* TEXT SEGMENT *

* * * * * * *

Given two normed spaces $\mathcal{X}$ and $\mathcal{Y}$ then $f:\mathcal{X}\rightarrow \mathcal{Y}$ is differentiable if there is a bounded linear mapping $\mathcal{A}:\mathcal{X}\rightarrow \mathcal{Y}$ such that

\begin{equation} \lim_{z\rightarrow 0}\frac{||f(x+z)-f(x) -\mathcal (A)z ||}{||z||_y}=0 \end{equation} holds.

The bounded part of the linear mapping is what confuses me. We have been given this counter example of a bounded linear mapping.

* * * * * * *

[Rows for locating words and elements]

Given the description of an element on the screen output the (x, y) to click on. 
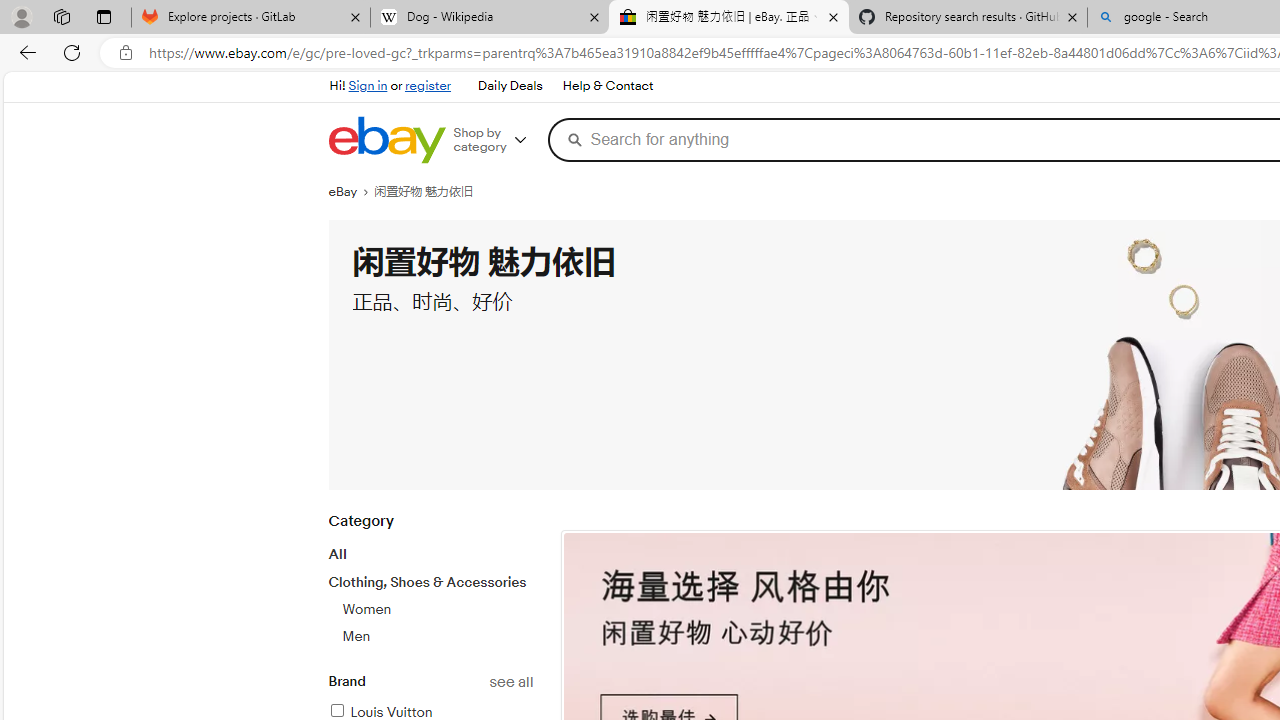
Women (366, 609)
Given the description of an element on the screen output the (x, y) to click on. 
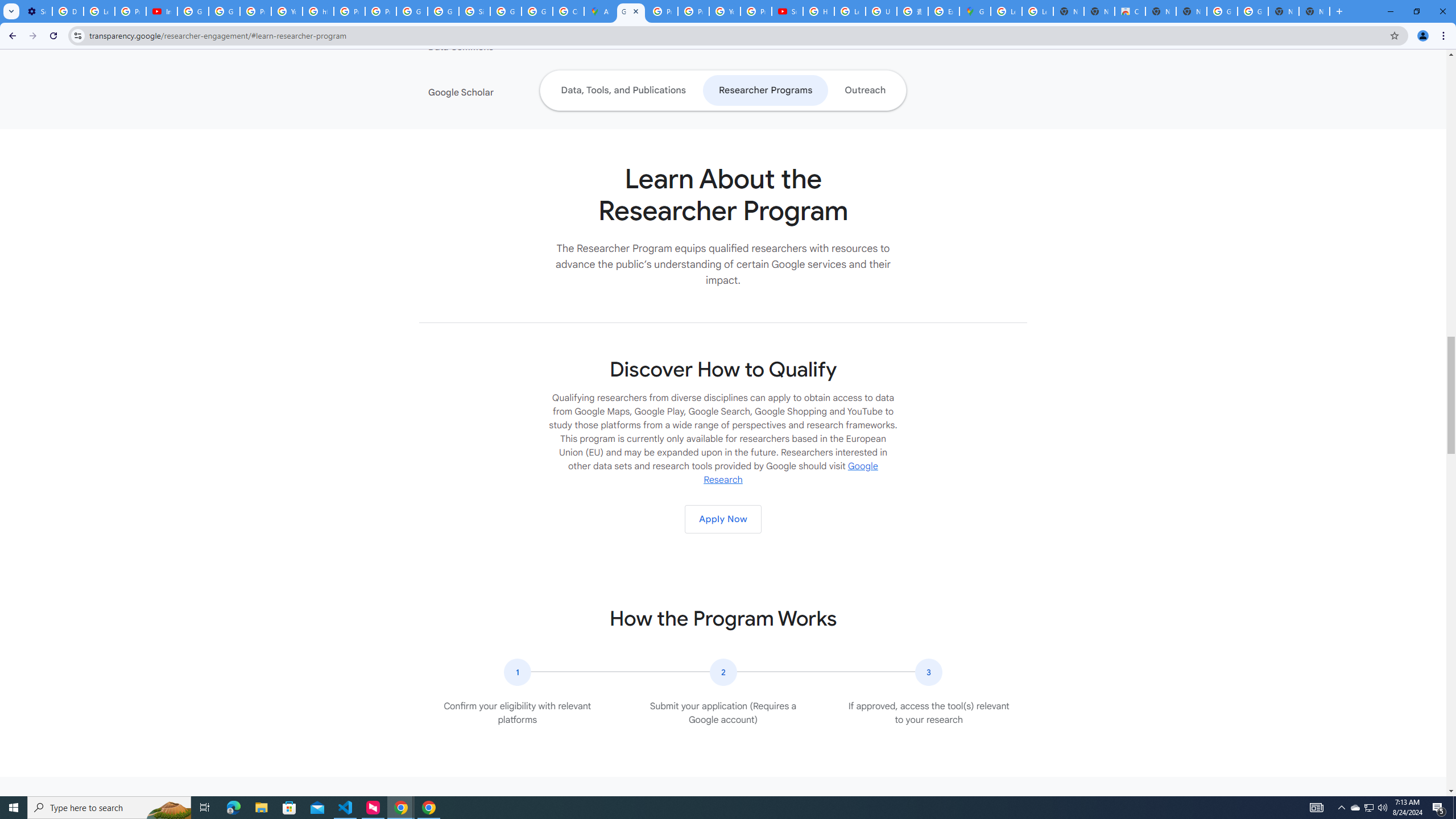
Data Commons (497, 46)
The number three in a circular icon. (929, 672)
Create your Google Account (568, 11)
Data Commons (497, 46)
Introduction | Google Privacy Policy - YouTube (161, 11)
YouTube (724, 11)
Data, Tools, and Publications (622, 90)
Outreach (865, 90)
Given the description of an element on the screen output the (x, y) to click on. 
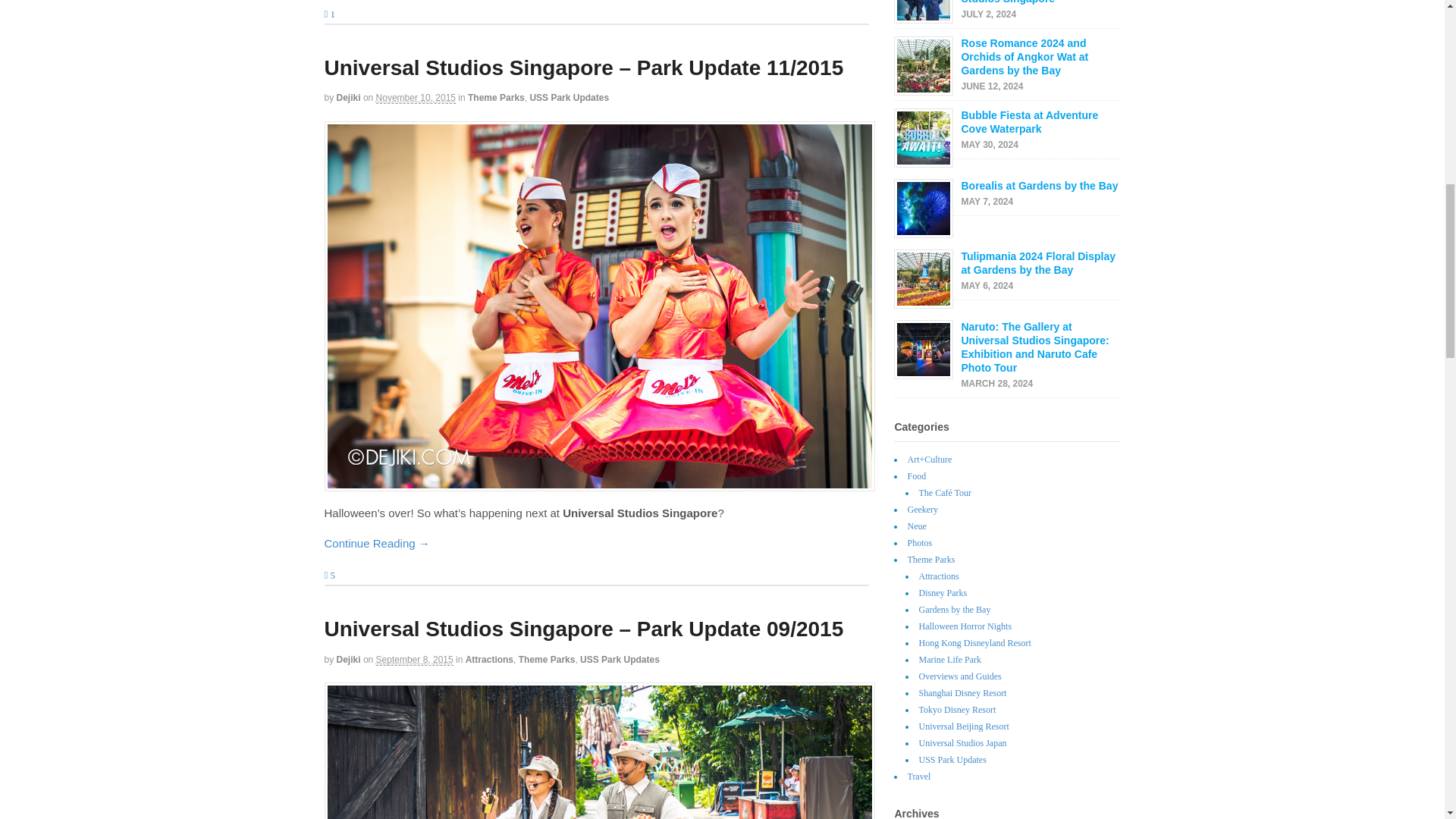
Theme Parks (495, 97)
USS Park Updates (568, 97)
Posts by Dejiki (348, 659)
5 (330, 574)
Attractions (489, 659)
View all items in Theme Parks (546, 659)
View all items in USS Park Updates (568, 97)
View all items in Attractions (489, 659)
Dejiki (348, 97)
Theme Parks (546, 659)
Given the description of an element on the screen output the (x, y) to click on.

* * * * * * *

* DIRECTIONS *
a) Say whether each statement agrees with the passage on differentiability in normed spaces, answering yes or no and quoting the deciding words: (i) the mapping $\mathcal{A}$ must be both bounded and linear; (ii) the limit is taken as $x$ tends to 0; (iii) the writer is confused by the linear part of the mapping.
b) According to the passage on differentiability in normed spaces, which part of the linear mapping confuses the writer?
These rows were taken from a separate source.

* OUTPUTS IN ORDER *
a)
(i) Yes: "there is a bounded linear mapping $\mathcal{A}:\mathcal{X}\rightarrow \mathcal{Y}$"
(ii) No: "\lim_{z\rightarrow 0}"
(iii) No: "The bounded part of the linear mapping is what confuses me."

b) The bounded part.